- ASSIGNED TASK -
Write out all entries word for word.

- GIVEN DATA -
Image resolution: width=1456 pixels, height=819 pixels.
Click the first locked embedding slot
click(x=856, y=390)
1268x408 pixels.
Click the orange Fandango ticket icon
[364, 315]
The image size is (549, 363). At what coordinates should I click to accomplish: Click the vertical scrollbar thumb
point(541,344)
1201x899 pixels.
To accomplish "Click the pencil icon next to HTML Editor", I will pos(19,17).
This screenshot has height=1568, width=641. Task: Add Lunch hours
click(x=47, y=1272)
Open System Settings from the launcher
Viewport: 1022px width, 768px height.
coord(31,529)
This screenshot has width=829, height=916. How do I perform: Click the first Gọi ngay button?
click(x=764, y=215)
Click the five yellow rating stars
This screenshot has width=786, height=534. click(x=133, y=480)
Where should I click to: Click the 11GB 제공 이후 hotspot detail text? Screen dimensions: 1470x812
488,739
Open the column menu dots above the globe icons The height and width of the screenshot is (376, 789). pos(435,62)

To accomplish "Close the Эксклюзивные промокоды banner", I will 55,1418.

- RESPONSE TO THE EXERCISE -
Image resolution: width=1456 pixels, height=819 pixels.
Click the first locked embedding slot
click(x=856, y=390)
1268x408 pixels.
Click the orange Fandango ticket icon
[364, 315]
The image size is (549, 363). At what coordinates should I click to accomplish: Click the vertical scrollbar thumb
point(541,344)
1201x899 pixels.
To accomplish "Click the pencil icon next to HTML Editor", I will pos(19,17).
This screenshot has height=1568, width=641. Task: Add Lunch hours
click(x=47, y=1272)
Open System Settings from the launcher
Viewport: 1022px width, 768px height.
coord(31,529)
This screenshot has width=829, height=916. How do I perform: Click the first Gọi ngay button?
click(x=764, y=215)
Click the five yellow rating stars
This screenshot has width=786, height=534. click(x=133, y=480)
Where should I click to: Click the 11GB 제공 이후 hotspot detail text? Screen dimensions: 1470x812
488,739
Open the column menu dots above the globe icons The height and width of the screenshot is (376, 789). pos(435,62)

To accomplish "Close the Эксклюзивные промокоды banner", I will 55,1418.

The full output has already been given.